Cocoa buyers warn of mounting debt as funding delays bite (Image credit: Ghanaian Times)

The Licensed Cocoa Buyers Association of Ghana has issued a strong warning over growing financial pressures in the cocoa sector, urging the government to urgently secure a funding facility to support the purchase of about 300,000 metric tonnes of cocoa between now and September.

The association said delays in financing are placing licensed buying companies under severe strain and could eventually lead to the collapse of the cocoa buying system if no immediate action is taken. It stressed that any funds raised must be strictly reserved for cocoa purchases, noting that the primary responsibility of the Ghana Cocoa Board is to buy cocoa beans produced by farmers.

Addressing a press conference in Accra, the Executive Secretary of LICOBAG, Victus Dzah, said uncertainty around the current farmgate price of cocoa was worsening anxiety across the entire value chain.

“The government must urgently make a determination on the current farmgate price of cocoa to allay the apprehension of all value chain actors,” he said.

Mr Dzah explained that since the 2023 to 2024 cocoa season, the industry has struggled with serious funding gaps following COCOBOD’s failure to secure its usual syndicated loan facility.

“Instead of the usual annual syndication of US$1.3bn or more, COCOBOD was able to raise only $500 million, which was secured six months after the opening of the season on September 8, 2023. As a result, Licensed Buying Companies (LBCs) were compelled to pre-finance cocoa purchases through facilities raised from various banks at very high interest rates, with the Ghana Reference Rate standing at 29.8 per cent at the time,” he explained.

According to him, part of the current crisis stems from the COCOBOD and Cocoa Marketing Company off taker shipment arrangement, which he said failed to respond effectively to prevailing market conditions.

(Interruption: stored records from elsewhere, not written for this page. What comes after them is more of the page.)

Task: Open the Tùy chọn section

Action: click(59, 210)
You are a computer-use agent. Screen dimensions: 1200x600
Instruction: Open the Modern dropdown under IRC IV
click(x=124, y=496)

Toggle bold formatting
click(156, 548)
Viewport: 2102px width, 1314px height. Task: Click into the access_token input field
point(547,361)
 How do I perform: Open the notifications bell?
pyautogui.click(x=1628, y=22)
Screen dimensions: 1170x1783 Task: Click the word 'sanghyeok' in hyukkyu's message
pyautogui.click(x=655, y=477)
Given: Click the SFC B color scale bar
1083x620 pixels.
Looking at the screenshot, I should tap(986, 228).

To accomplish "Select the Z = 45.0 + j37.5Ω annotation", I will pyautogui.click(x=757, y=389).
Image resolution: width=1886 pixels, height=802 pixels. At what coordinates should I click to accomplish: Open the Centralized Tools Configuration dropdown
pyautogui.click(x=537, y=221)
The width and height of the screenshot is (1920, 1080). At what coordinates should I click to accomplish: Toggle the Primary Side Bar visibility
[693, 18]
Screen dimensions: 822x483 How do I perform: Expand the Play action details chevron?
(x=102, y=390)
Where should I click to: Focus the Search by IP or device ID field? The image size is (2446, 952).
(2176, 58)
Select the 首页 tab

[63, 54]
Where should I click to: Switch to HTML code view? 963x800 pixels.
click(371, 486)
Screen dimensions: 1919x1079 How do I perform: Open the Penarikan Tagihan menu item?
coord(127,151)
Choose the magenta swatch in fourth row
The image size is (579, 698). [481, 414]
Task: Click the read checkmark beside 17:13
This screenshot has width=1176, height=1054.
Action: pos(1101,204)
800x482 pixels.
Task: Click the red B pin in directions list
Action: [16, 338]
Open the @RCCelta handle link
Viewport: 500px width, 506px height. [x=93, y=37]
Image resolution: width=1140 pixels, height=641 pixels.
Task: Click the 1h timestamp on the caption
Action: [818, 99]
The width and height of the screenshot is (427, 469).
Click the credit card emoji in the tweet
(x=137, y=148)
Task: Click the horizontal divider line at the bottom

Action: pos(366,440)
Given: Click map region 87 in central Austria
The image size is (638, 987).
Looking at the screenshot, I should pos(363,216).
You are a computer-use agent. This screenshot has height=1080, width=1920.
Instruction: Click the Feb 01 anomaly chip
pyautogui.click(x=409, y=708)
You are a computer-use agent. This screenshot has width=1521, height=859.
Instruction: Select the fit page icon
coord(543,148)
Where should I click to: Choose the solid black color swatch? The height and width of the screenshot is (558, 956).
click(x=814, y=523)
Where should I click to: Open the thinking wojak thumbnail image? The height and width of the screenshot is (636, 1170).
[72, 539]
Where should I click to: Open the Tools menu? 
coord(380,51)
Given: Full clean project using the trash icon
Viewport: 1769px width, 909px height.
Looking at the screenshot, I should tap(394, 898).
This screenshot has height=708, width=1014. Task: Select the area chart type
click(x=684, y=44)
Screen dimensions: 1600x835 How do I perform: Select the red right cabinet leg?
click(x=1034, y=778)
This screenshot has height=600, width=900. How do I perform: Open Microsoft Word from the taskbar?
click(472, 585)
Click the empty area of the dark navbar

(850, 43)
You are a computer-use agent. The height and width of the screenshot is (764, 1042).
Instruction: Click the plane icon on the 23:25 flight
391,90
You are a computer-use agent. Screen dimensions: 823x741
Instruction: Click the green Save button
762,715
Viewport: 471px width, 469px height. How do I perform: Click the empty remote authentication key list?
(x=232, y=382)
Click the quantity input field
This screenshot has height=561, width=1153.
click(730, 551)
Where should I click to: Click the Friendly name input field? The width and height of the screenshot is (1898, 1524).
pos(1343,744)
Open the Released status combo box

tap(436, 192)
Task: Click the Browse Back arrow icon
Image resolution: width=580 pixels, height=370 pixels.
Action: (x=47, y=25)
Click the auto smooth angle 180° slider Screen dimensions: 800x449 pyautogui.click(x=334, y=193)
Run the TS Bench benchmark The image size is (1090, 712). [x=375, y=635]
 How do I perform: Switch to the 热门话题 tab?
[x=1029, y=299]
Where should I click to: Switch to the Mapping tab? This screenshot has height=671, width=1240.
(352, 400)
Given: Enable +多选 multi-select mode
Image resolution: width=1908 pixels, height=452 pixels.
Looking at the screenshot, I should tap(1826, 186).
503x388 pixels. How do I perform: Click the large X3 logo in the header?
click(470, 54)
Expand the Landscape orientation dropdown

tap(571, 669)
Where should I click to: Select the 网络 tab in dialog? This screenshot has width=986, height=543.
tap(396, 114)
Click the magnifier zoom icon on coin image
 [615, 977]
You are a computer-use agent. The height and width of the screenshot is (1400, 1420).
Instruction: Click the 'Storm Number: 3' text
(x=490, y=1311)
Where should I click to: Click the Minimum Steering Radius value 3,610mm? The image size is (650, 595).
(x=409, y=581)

“Why should we move from a period of rollovers in the previous season because COCOBOD could not deliver on their contracts, and this season we cannot buy cocoa produced by farmers because our pricing mechanism is not competitive enough?” he asked.

Dzah said traders failed to enter the market early and take advantage of high global prices, worsening the situation. He revealed that COCOBOD only made its first payment for cocoa delivered to the port on January 26, 2024, six months after delivery, despite farmers having already been paid in full by LBCs.

“This unfortunate development pushed all LBCs into huge debts, leading to the total collapse of many companies,” he remarked.

He added that the debt burden continues to grow as COCOBOD has not compensated LBCs for the high interest costs incurred during pre financing, despite earlier assurances.

Calling for reforms, Dzah urged COCOBOD, CMC and traders to adopt more proactive sales strategies, strengthen oversight of trading operations and build professional capacity within the system. He also appealed for an end to what he described as “rhetorics and theatrics”, urging COCOBOD to focus on its core mandate and divest from non essential businesses.